The building went on the market for $5.8 million last year before selling in January for $8.4 million, according to property listings that also say the building was sold “as-is … subject to existing Tenant's [sic] rights.”
The owner, Yue Yue LLC, is managed by a man named Edmund Jin, according to property records.
Messages left at Jin's Fremont home and with his San Francisco attorney, Paul Utrecht, were not immediately returned this week.
On the couple's lease is a sentence that says the building can't be used for residences. However, that line is crossed out, and the lease also has an appendix authored by the former owner — a charitable trust with a mission to rent to artists (Michael is a sculptor) — that specifically allows for the couple to live in their unit.
And according to documents discovered by the couple, the building has always had tenants in residential apartments.
Original planning maps describe the building as apartments. A building permit from 1946 and a certificate of occupancy from 1947 chronicle a conversion to “offices and stores,” a fact that the landlord's attorney is seizing upon as grounds for eviction, according to an October letter.
However, it appears residential apartments always remained. Building permits issued at the property in the 1980s reference apartments and offices, according to records.
The City may intervene and make a determination — the Department of Building Inspection is “investigating” the nature of the building, a spokesman said — but in the meantime, the episode may spell trouble for residents of other mixed-use buildings without solid documentation.
Commercial space is at a premium as well as residential space.

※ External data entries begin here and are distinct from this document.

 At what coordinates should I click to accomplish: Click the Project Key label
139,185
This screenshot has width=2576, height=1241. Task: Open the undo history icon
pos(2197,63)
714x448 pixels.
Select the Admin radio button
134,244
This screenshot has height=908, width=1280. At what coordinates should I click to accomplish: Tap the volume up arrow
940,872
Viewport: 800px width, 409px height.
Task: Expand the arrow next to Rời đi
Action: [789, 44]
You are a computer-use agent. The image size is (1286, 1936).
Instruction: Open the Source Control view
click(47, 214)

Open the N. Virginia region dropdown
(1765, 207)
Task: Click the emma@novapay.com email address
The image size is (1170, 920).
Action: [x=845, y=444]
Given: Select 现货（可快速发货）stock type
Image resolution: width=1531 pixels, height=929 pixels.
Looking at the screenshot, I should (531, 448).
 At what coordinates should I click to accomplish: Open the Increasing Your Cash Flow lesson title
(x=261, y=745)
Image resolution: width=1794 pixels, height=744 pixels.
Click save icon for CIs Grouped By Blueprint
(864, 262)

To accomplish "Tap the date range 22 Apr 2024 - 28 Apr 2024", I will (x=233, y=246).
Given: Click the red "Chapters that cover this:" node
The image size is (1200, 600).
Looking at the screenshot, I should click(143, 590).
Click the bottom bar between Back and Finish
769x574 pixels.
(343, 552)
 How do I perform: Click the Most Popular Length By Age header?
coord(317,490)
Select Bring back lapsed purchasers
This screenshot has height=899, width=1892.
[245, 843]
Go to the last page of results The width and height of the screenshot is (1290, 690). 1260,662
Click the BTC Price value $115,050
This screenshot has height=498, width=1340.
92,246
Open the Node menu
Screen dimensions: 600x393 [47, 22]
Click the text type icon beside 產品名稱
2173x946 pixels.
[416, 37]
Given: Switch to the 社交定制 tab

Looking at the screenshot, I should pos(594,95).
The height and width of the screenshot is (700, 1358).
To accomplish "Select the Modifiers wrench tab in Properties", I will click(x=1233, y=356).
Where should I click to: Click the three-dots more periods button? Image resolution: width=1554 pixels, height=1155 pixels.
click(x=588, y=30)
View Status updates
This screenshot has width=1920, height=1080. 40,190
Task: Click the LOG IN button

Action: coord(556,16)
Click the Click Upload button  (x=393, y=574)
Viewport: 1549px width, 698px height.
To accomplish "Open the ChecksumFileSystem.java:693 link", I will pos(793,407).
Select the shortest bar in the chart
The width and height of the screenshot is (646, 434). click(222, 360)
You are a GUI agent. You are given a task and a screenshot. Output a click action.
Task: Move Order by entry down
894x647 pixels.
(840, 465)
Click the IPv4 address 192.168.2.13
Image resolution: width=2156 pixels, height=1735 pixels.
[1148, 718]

If the landlord is successful in emptying this mixed-use building of its tenants, it could serve as a blueprint other building owners might follow, advocates say.
“If we didn't have a strong commercial rental economy now with the tech boom, this wouldn't be happening,” Collier said. “It's not fair and it's not right.”
Since the ouster is not even an Ellis Act eviction — which would prohibit the unit being rented again for five years — if the tenants lose, they receive no financial compensation.
“This [eviction] is not unusual … this is a sickness in The City,” Michael Fridman said. “But how many other people live in buildings like ours?”
Galina Fridman offers an answer, and a warning: “All of Van Ness Avenue.”